BBC News reported earlier this week that in the past five years, the number of pirate attacks worldwide declined from 452 incidents in 2003 to 282 in 2007. But it is a different story off the coast of Somalia; pirate attacks have increased by 100 percent in the past year.

Piracy off the coast of Somalia has cost its victims as much as $30 million, according to a paper published last month by Roger Middleton, a consultant  at the U.K. think tank, Chatham House. The pirates are reportedly using portable air-defense systems, rocket-propelled grenades, global positioning systems (GPS) and satellite phones to carry out their activities. It is also likely, Middleton writes, that these pirates are plugged into an international network that feeds information from ports in the Gulf of Aden, Europe and Asia back to Somalia. The paper also argues that Somali pirates may be agents of international terrorist networks.

For these pirates, speed and stealth is essential—it generally takes these raiders only about 15 minutes to board a ship once they are close enough to be spotted, Middleton writes. Some crews use sonic weapons and high-pressure water hoses to repel pirate boardings. Ships most vulnerable to a successful pirate attacks are those with low sides, traveling at low speeds and with only a skeleton crew to keep watch and/or fight off attackers.

One type of sonic cannon that many ships are now deploying is the Magnetic Acoustic Device (MAD), BBC News reported earlier this week. MAD Arrays, made by Costa Mesa, Calif.'s, HPV Technologies LLC, create a loudspeaker system powered by a planar magnetic driver. An array of eight MAD A9 elements has been measured in excess of 120 decibels (dB) at 200 feet, according to the company's Web site. "Sounds in excess of 120 dB may cause immediate irreversible hearing impairment, besides being quite painful for most individuals," Argentinean researcher Federico Miyara, also a member of the Committee on Scientific and Noise Interdisciplinary Ecology, wrote in a 2000 paper.

HPV CEO Vahan Simidian told BBC News that MAD technology is currently used by ships to alert pirates that they have been spotted (and have lost the element of surprise). With the proper acoustical systems installed on ships, MAD could be tuned to create a higher decibel rate that could disorient and injure a person without ear protection.
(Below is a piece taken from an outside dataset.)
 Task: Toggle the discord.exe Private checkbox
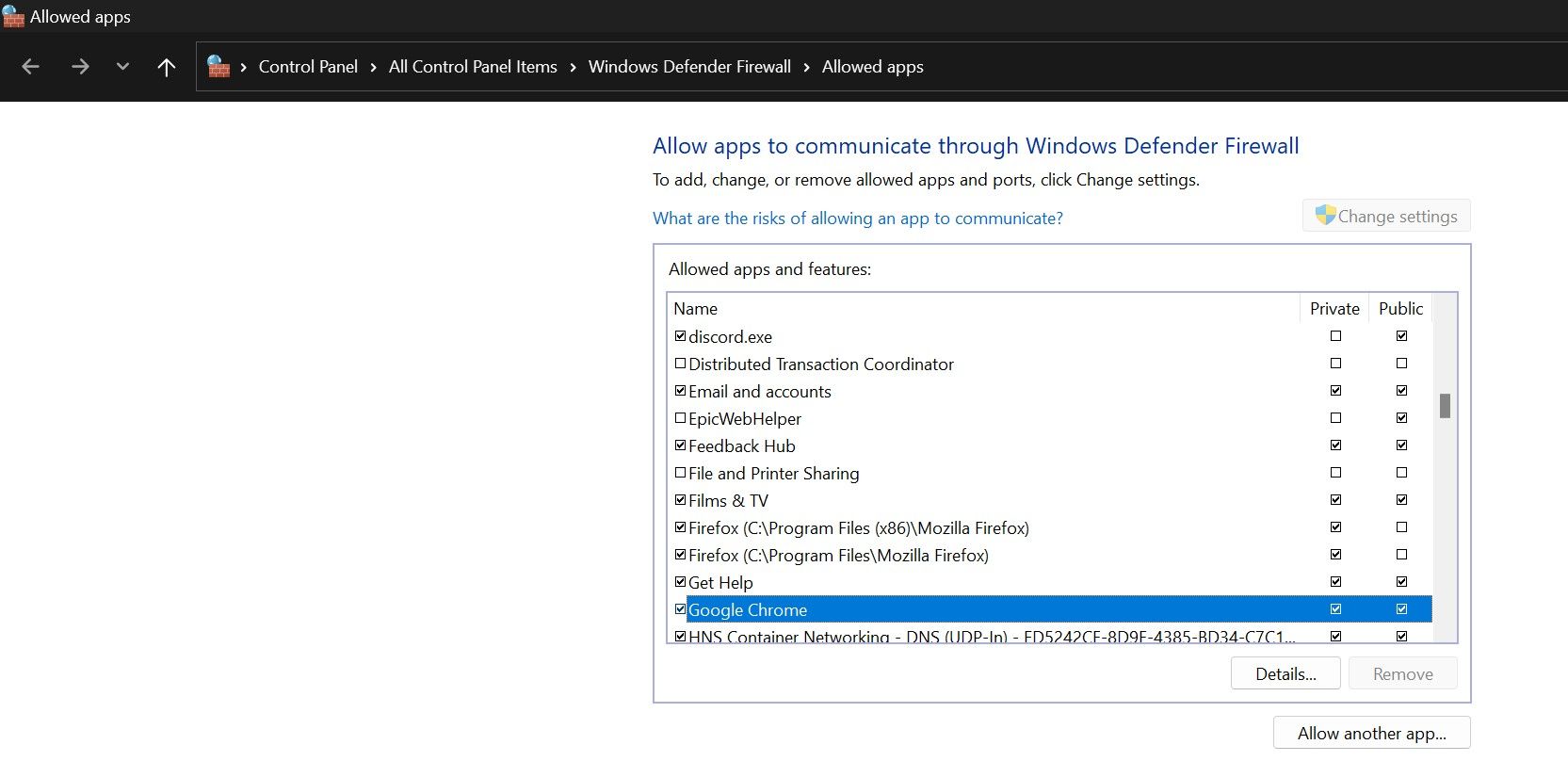(x=1335, y=336)
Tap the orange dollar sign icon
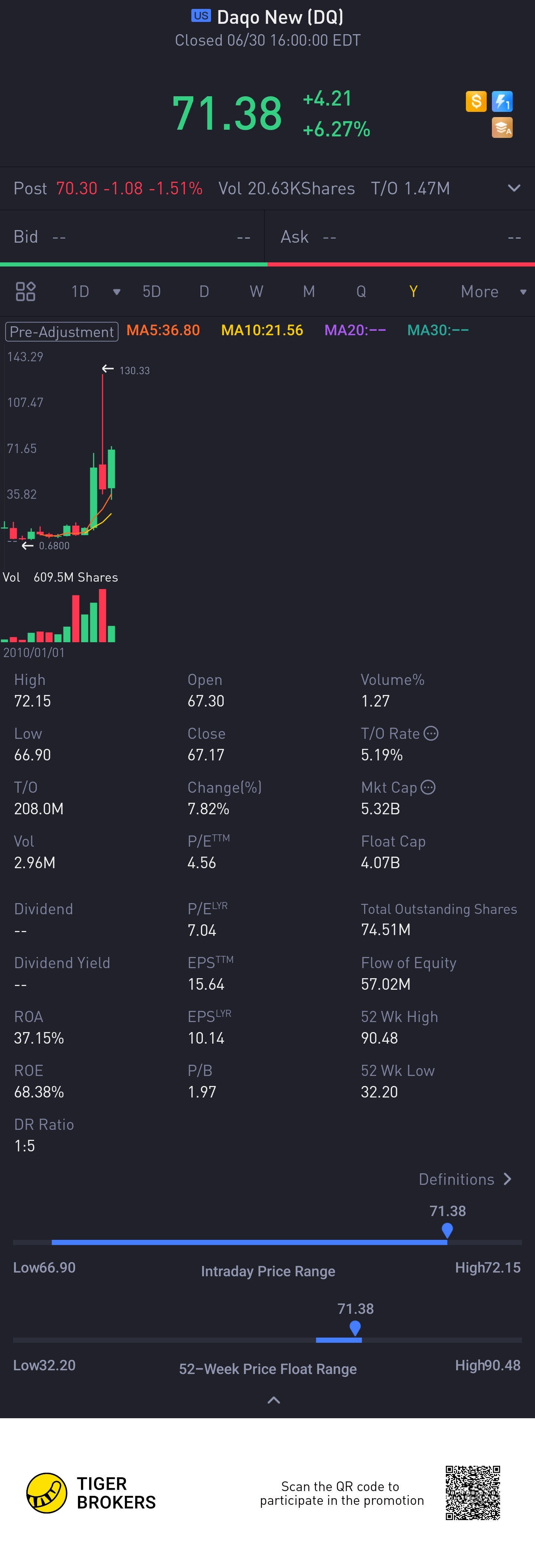The width and height of the screenshot is (535, 1568). pyautogui.click(x=476, y=101)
Other options  include defending a ship from attack. Secure Ship is a 9,000-volt electrical guardrail made by Secure-Marine, a company in the Netherlands. The U.K.'s Cambridge Consultants Limited is developing holographic radar technology that would provide continuous 3D images of the area around a ship to help crews detect small boats sooner and take evasive maneuvers.

It's clear that ships traveling in dangerous waters need to protect themselves. In April, pirates attacked the Japanese tanker MV Takayama with rocket-propelled grenades, the AP reported. Although the pirates were unsuccessful in this case, the strike raised concerns about the risk of fire and the potential for environmentally hazardous cargo being released into the water that would devastate marine and bird life for years to come.

Middleton's report concludes that the most powerful weapon against piracy will be decidedly low tech--peace and opportunity in Somalia, coupled with an effective and reliable police force and judiciary.